Supt Taylor’s claim that in 2013 Mr Callinan ordered him to conduct a smear campaign against the Garda whistleblower Sgt Maurice McCabe – with the knowledge of the deputy commissioner at the time, Nóirín O’Sullivan – is one of the main issues being investigated by the Disclosures Tribunal, under the chairmanship of Mr Justice Peter Charleton. Mr Callinan and Ms O’Sullivan have both rejected the claim.
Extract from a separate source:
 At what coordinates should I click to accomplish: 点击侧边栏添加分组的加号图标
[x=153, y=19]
As the former commissioner was finishing his evidence today, after three days in the witness box, Mr Justice Charleton suggested that the decision to appoint Supt Taylor must be “one of the worst mistakes of your life”. “I absolutely agree with you,” Mr Callinan responded. He said he had looked at Supt Taylor’s experience and “thought he would be a good choice. The rest, as they say, is history”.
Over four days of evidence last week Supt Taylor insisted he had been ordered to smear Sgt McCabe, but he was unable to give the tribunal any details about briefings he said he gave to 11 named journalists. None have come forward to confirm that Supt Taylor briefed them against the Garda whistleblower. Some of the journalists he named have said he did not brief them.
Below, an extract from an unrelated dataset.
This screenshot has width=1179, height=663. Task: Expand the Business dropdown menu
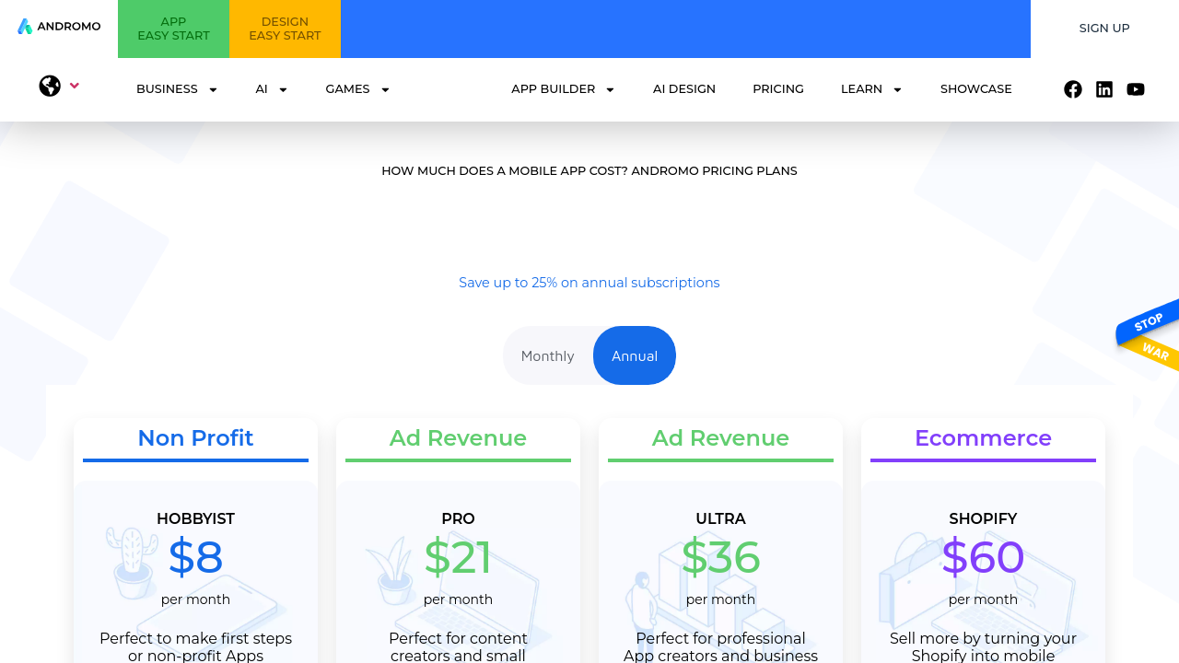177,89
During his evidence Mr Callinan described as crazy an allegation made against him by the Fianna Fáil TD John McGuinness. Mr McGuinness has told the tribunal that Mr Callinan told him the sergeant had sexually abused his own family. Mr Callinan said he never made any such comment during a meeting in a car park at Newlands Cross, on the outskirts of Dublin, in January 2014. Mr Callinan questioned the accuracy of a note of the conversation made by Mr McGuinness, who has said he wrote it soon after leaving the meeting.
Mr Callinan said he found it disconcerting that Mr McGuinness met Sgt McCabe and Supt Taylor before making his statement to the tribunal. But, he said, he was not saying Sgt McCabe had asked the TD to lie to it.
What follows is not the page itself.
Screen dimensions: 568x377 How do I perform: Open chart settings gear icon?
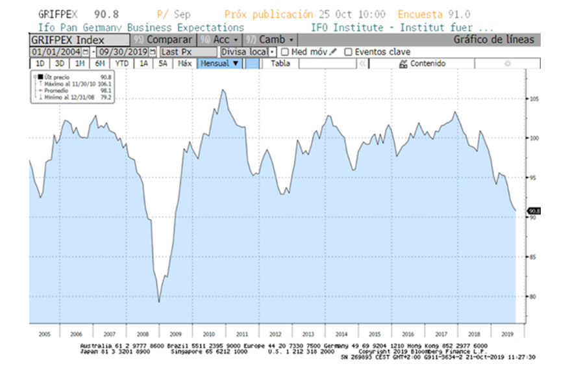pyautogui.click(x=508, y=64)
The former commissioner asked why Mr McGuinness did not report the alleged conversation at the time to the then taoiseach or government, or to the O’Higgins commission, which was established to investigate matters linked to Sgt McCabe and his whistleblowing.
"He very definitely had a duty to bring this to the attention of the government," Mr Callinan told Michael McDowell SC, for Sgt McCabe. "This is the commissioner of An Garda Síochána making that type of very serious complaint, and he decides to sit on his hands," he said. "It is beyond my comprehension."
‘Vindictiveness’
He said the alleged comment would have been relevant to the work of the O’Higgins commission, as it would have indicated “vindictiveness” against Sgt McCabe.
Mr McDowell said that four people who could not possibly have colluded together had given evidence of separate conversations in which they said Mr Callinan had “very seriously attacked” the character of Sgt McCabe. “How could that happen?” Mr McDowell asked.
Mr Callinan said the conversations did not involve the comments it was being alleged he made. Three of the disputed conversations took place in Leinster House on January 23rd, 2014, the day before the meeting in the Newlands Cross car park.
A further disputed conversation, with the RTÉ journalist Philip Boucher-Hayes, took place in December 2013. The others were with the Comptroller and Auditor General, Seamus McCarthy, and the Fine Gael TD John Deasy.
Asked by Darren Lehane, for Mr McGuinness, what he thought might be the deputy’s motive for giving false evidence to the tribunal, Mr Callinan replied: “I can’t answer that, chairman. That’s for him and his maker. I am happy that I am going to mine knowing that I’m telling the truth here.”
Mr Lehane said the former commissioner had “spun a web of lies” about his interactions with Mr McGuinness. Mr Callinan said this was “absolutely untrue”.
The tribunal has adjourned until Tuesday, when Ms O’Sullivan is to give evidence.